**Exercise instructions:**
Answer these from the commentary on the COVID-19 vaccine reserve:
1. How many days apart are the two Moderna shots given?
2. What figure did the 20 million vaccination prediction turn into?
3. When did the Administration stop stockpiling the second doses?

**Text excerpt:**
Was Azar intentionally lying, colossally incompetent, or both?
Given the last four years, I’m guessing Door Number 3.
Because both the Pfizer and Moderna vaccines require two shots, administered 21 and 28 days apart, respectively, Operation Warp Speed’s initial plan, announced in early December, was to hold back half the supply to make sure there was enough for the second shots. At the same time, the Trump Administration was saying it would vaccinate 20 million people by the end of the year.
On Tuesday, 12 January, as it became apparent the first doses of COVID-19 vaccinations were proceeding much slower than predicted (the 20 million prediction had turned into an 11.4 million reality), U.S. Secretary of Health and Human Services (HHS) Alex Azar announced the government was making all of the coronavirus reserve vaccine supply immediately available, urged states to provide shots to anyone 65 and older and warned governors that states with lagging inoculations could see their supply shifted to other places.
You could hear the collective country-wide sigh of relief. Help was on the way.
That is, until three days later when we learned the only place the “reserve supply” existed was in Alex Azar’s imagination, because the Administration admitted to state and federal officials it stopped stockpiling the second doses at the end of last year as it attempted to hit the 20 million goal. The reserve supply no longer existed. The states were left to scramble again, as they have throughout the pandemic. Remember the PPE fiasco? States were forced to compete against each other and the Feds to get any. Remember the Administration’s leadership about masking? Neither do I. I could go on.

**Given information:**
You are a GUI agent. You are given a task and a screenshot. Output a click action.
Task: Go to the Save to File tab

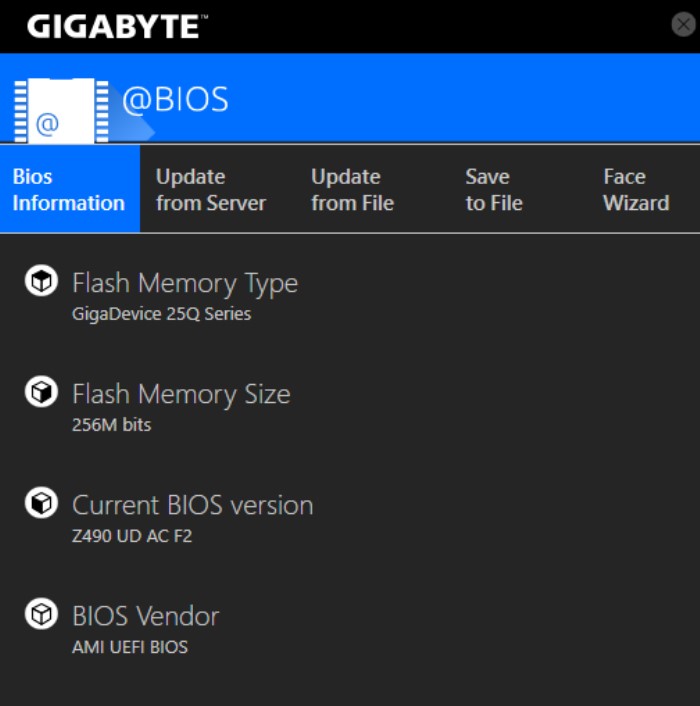click(494, 190)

**Written reply:**
1. 28 days
2. 11.4 million
3. At the end of last year